Trading in those three minutes

Do you hear that?

It's the sound of silence in the Casa de Stie. The little people who have been such good company all summer long have loaded their backpacks, donned their new clothes, and took happy steps onto the big yellow bus which steals them from me each year.

The younger two are still in elementary, but the biggest boy is making the leap to middle school this year.

Honestly? I am more terrified than he ever will be. Not because I think he will be bullied or will struggle with the course work. But because these little lives of theirs seem to keep marching by at an ever-increasing pace. I mean, wasn't he just born? Wasn't that like, um, 47 minutes ago?

How is he in middle school now?

It makes me angry a little bit, how fast it all goes. I feel gypped. I want some time back, to make sure I memorized her baby smell or the sound of his toddling voice cheering with glee as he knocked over YET ANOTHER tower of blocks. I want to pinch those chubby cheeks in the highchair and run my fingers through her hair after the first big-girl haircut. I want to play with that excited three- and one-year-old in the park again, only this time, I'll not sit exhausted on the bench. I'll get up and chase them. I'll hug them tight through their laughter, and tickle those round bellies with kisses when I catch them.

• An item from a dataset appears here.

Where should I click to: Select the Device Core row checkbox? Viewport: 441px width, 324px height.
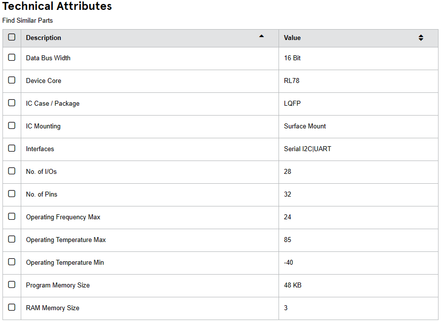[12, 81]
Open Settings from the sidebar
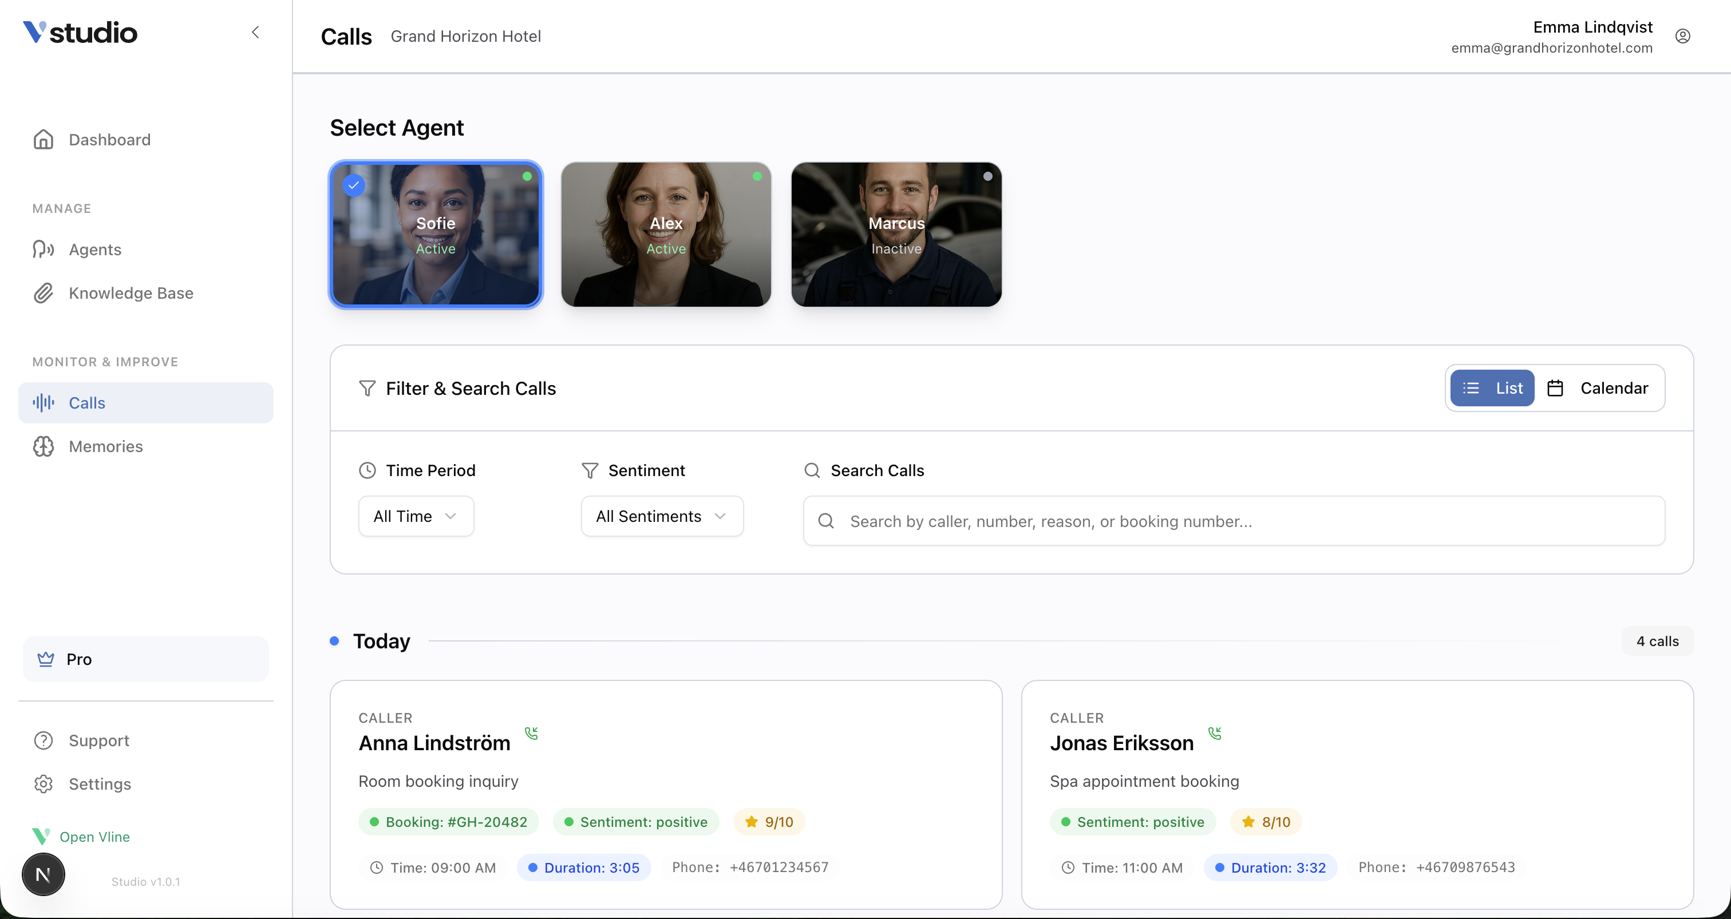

I'll forgo the Disney babysitter just this once and cuddle them to my chest, breathing in their sweaty sweetness, and make up story after story about princesses, dinosaurs, and firetrucks. I'll not make such a fuss when their little muddy hand prints appear on the wall. I'll bend down and look at more ladybugs in the dewey grass.

I'll hold them tight. And never let go.

Because you know what? They really don't stay like that for more than a minute. I never would have believed you if you had told me that when I was counting the minutes until they were out of diapers or putting them to bed early so I could have JUST THREE MINUTES TO MYSELF ALREADY.

Well, I've got those three minutes now. And then some.

And I think I'd happily trade them if I could.

Take care of my babies today, please.